* Directions
Each entry has to be set down again with no alteration.

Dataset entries
========

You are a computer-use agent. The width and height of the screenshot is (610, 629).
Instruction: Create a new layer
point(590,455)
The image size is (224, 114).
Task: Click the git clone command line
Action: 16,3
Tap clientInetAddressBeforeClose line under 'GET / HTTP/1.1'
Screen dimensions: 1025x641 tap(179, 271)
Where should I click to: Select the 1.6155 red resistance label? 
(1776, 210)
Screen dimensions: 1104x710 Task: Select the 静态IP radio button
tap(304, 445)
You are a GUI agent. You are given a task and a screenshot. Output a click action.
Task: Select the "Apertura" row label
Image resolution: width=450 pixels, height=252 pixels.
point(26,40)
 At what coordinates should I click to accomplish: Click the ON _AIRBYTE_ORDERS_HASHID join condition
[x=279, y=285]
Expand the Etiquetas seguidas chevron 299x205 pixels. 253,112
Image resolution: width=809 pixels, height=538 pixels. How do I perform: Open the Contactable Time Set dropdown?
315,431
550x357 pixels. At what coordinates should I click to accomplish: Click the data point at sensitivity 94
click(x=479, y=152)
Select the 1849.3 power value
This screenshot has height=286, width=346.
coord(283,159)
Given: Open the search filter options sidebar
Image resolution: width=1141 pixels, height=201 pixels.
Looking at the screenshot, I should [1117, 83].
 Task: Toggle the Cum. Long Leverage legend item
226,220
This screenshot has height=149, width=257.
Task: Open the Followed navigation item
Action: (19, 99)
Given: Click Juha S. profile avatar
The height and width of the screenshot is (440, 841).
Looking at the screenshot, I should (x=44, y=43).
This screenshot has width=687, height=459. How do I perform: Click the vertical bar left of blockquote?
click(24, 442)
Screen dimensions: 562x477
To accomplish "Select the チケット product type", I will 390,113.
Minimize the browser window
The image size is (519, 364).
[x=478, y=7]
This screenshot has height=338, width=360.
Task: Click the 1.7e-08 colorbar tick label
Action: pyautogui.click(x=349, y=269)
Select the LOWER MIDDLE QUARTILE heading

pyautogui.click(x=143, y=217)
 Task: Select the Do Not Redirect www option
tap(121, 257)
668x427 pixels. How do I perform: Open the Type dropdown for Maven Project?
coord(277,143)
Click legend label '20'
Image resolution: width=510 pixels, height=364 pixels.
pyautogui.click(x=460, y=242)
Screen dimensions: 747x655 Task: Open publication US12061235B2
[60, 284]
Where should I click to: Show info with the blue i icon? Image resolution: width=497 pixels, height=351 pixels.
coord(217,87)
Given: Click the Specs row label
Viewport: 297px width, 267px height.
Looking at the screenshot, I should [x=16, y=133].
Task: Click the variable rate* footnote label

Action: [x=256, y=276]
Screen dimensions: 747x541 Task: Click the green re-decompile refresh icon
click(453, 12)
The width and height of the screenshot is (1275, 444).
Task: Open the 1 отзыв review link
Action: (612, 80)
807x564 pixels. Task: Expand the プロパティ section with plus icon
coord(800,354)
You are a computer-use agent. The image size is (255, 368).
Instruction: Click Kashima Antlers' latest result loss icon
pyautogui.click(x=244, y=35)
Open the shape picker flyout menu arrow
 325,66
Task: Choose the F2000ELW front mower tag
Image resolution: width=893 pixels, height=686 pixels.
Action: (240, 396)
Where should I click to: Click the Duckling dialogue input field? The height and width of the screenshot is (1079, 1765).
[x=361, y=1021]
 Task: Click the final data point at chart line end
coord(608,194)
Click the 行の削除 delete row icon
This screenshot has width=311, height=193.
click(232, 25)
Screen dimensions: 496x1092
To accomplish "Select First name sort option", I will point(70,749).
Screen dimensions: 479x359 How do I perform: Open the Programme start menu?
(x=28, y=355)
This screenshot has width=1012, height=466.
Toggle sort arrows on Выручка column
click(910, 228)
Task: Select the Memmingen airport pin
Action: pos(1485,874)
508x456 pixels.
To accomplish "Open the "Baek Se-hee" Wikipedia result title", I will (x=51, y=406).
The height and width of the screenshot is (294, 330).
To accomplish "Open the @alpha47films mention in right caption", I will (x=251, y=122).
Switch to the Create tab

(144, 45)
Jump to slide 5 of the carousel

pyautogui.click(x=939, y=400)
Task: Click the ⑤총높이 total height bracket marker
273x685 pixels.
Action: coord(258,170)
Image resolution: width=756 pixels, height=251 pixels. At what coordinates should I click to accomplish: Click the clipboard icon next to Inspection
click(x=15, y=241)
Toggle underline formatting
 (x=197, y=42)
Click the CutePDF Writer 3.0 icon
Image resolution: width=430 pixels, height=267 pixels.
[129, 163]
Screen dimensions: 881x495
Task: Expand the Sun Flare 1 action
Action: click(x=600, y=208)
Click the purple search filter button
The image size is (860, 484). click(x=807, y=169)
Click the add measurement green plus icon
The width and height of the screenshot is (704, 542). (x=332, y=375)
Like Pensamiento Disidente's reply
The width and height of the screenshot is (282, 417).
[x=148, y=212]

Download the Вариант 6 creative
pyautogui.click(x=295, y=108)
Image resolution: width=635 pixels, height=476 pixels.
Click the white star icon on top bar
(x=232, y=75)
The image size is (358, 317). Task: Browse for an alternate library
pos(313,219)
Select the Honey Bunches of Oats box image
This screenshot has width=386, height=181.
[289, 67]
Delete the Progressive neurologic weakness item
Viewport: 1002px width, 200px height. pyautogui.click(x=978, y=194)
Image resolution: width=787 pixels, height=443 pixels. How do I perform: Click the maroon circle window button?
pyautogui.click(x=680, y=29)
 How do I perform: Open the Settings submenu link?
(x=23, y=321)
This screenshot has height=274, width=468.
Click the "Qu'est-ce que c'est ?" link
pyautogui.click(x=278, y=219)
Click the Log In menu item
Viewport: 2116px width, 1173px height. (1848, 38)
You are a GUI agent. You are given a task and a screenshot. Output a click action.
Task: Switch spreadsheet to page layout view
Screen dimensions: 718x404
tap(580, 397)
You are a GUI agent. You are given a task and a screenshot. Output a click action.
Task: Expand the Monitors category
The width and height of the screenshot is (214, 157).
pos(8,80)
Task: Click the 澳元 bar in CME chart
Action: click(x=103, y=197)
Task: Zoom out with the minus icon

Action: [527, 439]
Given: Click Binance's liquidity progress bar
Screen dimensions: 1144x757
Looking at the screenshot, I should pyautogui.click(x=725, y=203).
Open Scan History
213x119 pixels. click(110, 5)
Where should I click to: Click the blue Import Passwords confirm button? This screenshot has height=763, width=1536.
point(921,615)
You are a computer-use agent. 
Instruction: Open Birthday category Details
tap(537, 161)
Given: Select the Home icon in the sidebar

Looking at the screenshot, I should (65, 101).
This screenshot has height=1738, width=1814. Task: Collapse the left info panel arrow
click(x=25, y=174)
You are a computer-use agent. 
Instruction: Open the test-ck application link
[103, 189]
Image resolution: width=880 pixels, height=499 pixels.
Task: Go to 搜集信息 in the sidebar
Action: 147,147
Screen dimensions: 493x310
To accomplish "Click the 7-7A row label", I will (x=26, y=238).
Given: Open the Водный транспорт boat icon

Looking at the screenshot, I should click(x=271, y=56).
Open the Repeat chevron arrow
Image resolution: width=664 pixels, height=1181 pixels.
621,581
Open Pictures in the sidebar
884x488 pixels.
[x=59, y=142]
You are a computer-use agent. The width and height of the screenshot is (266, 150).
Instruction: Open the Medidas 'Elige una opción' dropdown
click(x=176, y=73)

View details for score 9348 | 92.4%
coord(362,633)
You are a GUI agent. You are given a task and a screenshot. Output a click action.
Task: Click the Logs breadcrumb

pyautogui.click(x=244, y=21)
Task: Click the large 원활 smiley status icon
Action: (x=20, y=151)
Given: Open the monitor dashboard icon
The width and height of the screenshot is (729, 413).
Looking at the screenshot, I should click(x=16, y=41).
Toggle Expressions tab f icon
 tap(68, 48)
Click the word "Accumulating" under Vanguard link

========

* Answer
You are a computer-use agent. The width and height of the screenshot is (610, 629).
Instruction: Create a new layer
point(590,455)
The image size is (224, 114).
Task: Click the git clone command line
Action: 16,3
Tap clientInetAddressBeforeClose line under 'GET / HTTP/1.1'
Screen dimensions: 1025x641 tap(179, 271)
Where should I click to: Select the 1.6155 red resistance label? 
(1776, 210)
Screen dimensions: 1104x710 Task: Select the 静态IP radio button
tap(304, 445)
You are a GUI agent. You are given a task and a screenshot. Output a click action.
Task: Select the "Apertura" row label
Image resolution: width=450 pixels, height=252 pixels.
point(26,40)
 At what coordinates should I click to accomplish: Click the ON _AIRBYTE_ORDERS_HASHID join condition
[x=279, y=285]
Expand the Etiquetas seguidas chevron 299x205 pixels. 253,112
Image resolution: width=809 pixels, height=538 pixels. How do I perform: Open the Contactable Time Set dropdown?
315,431
550x357 pixels. At what coordinates should I click to accomplish: Click the data point at sensitivity 94
click(x=479, y=152)
Select the 1849.3 power value
This screenshot has height=286, width=346.
coord(283,159)
Given: Open the search filter options sidebar
Image resolution: width=1141 pixels, height=201 pixels.
Looking at the screenshot, I should [1117, 83].
 Task: Toggle the Cum. Long Leverage legend item
226,220
This screenshot has height=149, width=257.
Task: Open the Followed navigation item
Action: (19, 99)
Given: Click Juha S. profile avatar
The height and width of the screenshot is (440, 841).
Looking at the screenshot, I should (x=44, y=43).
This screenshot has width=687, height=459. How do I perform: Click the vertical bar left of blockquote?
click(24, 442)
Screen dimensions: 562x477
To accomplish "Select the チケット product type", I will 390,113.
Minimize the browser window
The image size is (519, 364).
[x=478, y=7]
This screenshot has height=338, width=360.
Task: Click the 1.7e-08 colorbar tick label
Action: pyautogui.click(x=349, y=269)
Select the LOWER MIDDLE QUARTILE heading

pyautogui.click(x=143, y=217)
 Task: Select the Do Not Redirect www option
tap(121, 257)
668x427 pixels. How do I perform: Open the Type dropdown for Maven Project?
coord(277,143)
Click legend label '20'
Image resolution: width=510 pixels, height=364 pixels.
pyautogui.click(x=460, y=242)
Screen dimensions: 747x655 Task: Open publication US12061235B2
[60, 284]
Where should I click to: Show info with the blue i icon? Image resolution: width=497 pixels, height=351 pixels.
coord(217,87)
Given: Click the Specs row label
Viewport: 297px width, 267px height.
Looking at the screenshot, I should [x=16, y=133].
Task: Click the variable rate* footnote label

Action: [x=256, y=276]
Screen dimensions: 747x541 Task: Click the green re-decompile refresh icon
click(453, 12)
The width and height of the screenshot is (1275, 444).
Task: Open the 1 отзыв review link
Action: (612, 80)
807x564 pixels. Task: Expand the プロパティ section with plus icon
coord(800,354)
You are a computer-use agent. The image size is (255, 368).
Instruction: Click Kashima Antlers' latest result loss icon
pyautogui.click(x=244, y=35)
Open the shape picker flyout menu arrow
 325,66
Task: Choose the F2000ELW front mower tag
Image resolution: width=893 pixels, height=686 pixels.
Action: (240, 396)
Where should I click to: Click the Duckling dialogue input field? The height and width of the screenshot is (1079, 1765).
[x=361, y=1021]
 Task: Click the final data point at chart line end
coord(608,194)
Click the 行の削除 delete row icon
This screenshot has width=311, height=193.
click(232, 25)
Screen dimensions: 496x1092
To accomplish "Select First name sort option", I will point(70,749).
Screen dimensions: 479x359 How do I perform: Open the Programme start menu?
(x=28, y=355)
This screenshot has width=1012, height=466.
Toggle sort arrows on Выручка column
click(910, 228)
Task: Select the Memmingen airport pin
Action: pos(1485,874)
508x456 pixels.
To accomplish "Open the "Baek Se-hee" Wikipedia result title", I will (x=51, y=406).
The height and width of the screenshot is (294, 330).
To accomplish "Open the @alpha47films mention in right caption", I will (x=251, y=122).
Switch to the Create tab

(144, 45)
Jump to slide 5 of the carousel

pyautogui.click(x=939, y=400)
Task: Click the ⑤총높이 total height bracket marker
273x685 pixels.
Action: coord(258,170)
Image resolution: width=756 pixels, height=251 pixels. At what coordinates should I click to accomplish: Click the clipboard icon next to Inspection
click(x=15, y=241)
Toggle underline formatting
 (x=197, y=42)
Click the CutePDF Writer 3.0 icon
Image resolution: width=430 pixels, height=267 pixels.
[129, 163]
Screen dimensions: 881x495
Task: Expand the Sun Flare 1 action
Action: click(x=600, y=208)
Click the purple search filter button
The image size is (860, 484). click(x=807, y=169)
Click the add measurement green plus icon
The width and height of the screenshot is (704, 542). (x=332, y=375)
Like Pensamiento Disidente's reply
The width and height of the screenshot is (282, 417).
[x=148, y=212]

Download the Вариант 6 creative
pyautogui.click(x=295, y=108)
Image resolution: width=635 pixels, height=476 pixels.
Click the white star icon on top bar
(x=232, y=75)
The image size is (358, 317). Task: Browse for an alternate library
pos(313,219)
Select the Honey Bunches of Oats box image
This screenshot has width=386, height=181.
[289, 67]
Delete the Progressive neurologic weakness item
Viewport: 1002px width, 200px height. pyautogui.click(x=978, y=194)
Image resolution: width=787 pixels, height=443 pixels. How do I perform: Click the maroon circle window button?
pyautogui.click(x=680, y=29)
 How do I perform: Open the Settings submenu link?
(x=23, y=321)
This screenshot has height=274, width=468.
Click the "Qu'est-ce que c'est ?" link
pyautogui.click(x=278, y=219)
Click the Log In menu item
Viewport: 2116px width, 1173px height. (1848, 38)
You are a GUI agent. You are given a task and a screenshot. Output a click action.
Task: Switch spreadsheet to page layout view
Screen dimensions: 718x404
tap(580, 397)
You are a GUI agent. You are given a task and a screenshot. Output a click action.
Task: Expand the Monitors category
The width and height of the screenshot is (214, 157).
pos(8,80)
Task: Click the 澳元 bar in CME chart
Action: click(x=103, y=197)
Task: Zoom out with the minus icon

Action: [527, 439]
Given: Click Binance's liquidity progress bar
Screen dimensions: 1144x757
Looking at the screenshot, I should pyautogui.click(x=725, y=203).
Open Scan History
213x119 pixels. click(110, 5)
Where should I click to: Click the blue Import Passwords confirm button? This screenshot has height=763, width=1536.
point(921,615)
You are a computer-use agent. 
Instruction: Open Birthday category Details
tap(537, 161)
Given: Select the Home icon in the sidebar

Looking at the screenshot, I should (65, 101).
This screenshot has height=1738, width=1814. Task: Collapse the left info panel arrow
click(x=25, y=174)
You are a computer-use agent. 
Instruction: Open the test-ck application link
[103, 189]
Image resolution: width=880 pixels, height=499 pixels.
Task: Go to 搜集信息 in the sidebar
Action: 147,147
Screen dimensions: 493x310
To accomplish "Click the 7-7A row label", I will (x=26, y=238).
Given: Open the Водный транспорт boat icon

Looking at the screenshot, I should click(x=271, y=56).
Open the Repeat chevron arrow
Image resolution: width=664 pixels, height=1181 pixels.
621,581
Open Pictures in the sidebar
884x488 pixels.
[x=59, y=142]
You are a computer-use agent. The width and height of the screenshot is (266, 150).
Instruction: Open the Medidas 'Elige una opción' dropdown
click(x=176, y=73)

View details for score 9348 | 92.4%
coord(362,633)
You are a GUI agent. You are given a task and a screenshot. Output a click action.
Task: Click the Logs breadcrumb

pyautogui.click(x=244, y=21)
Task: Click the large 원활 smiley status icon
Action: (x=20, y=151)
Given: Open the monitor dashboard icon
The width and height of the screenshot is (729, 413).
Looking at the screenshot, I should click(x=16, y=41).
Toggle Expressions tab f icon
 tap(68, 48)
Click the word "Accumulating" under Vanguard link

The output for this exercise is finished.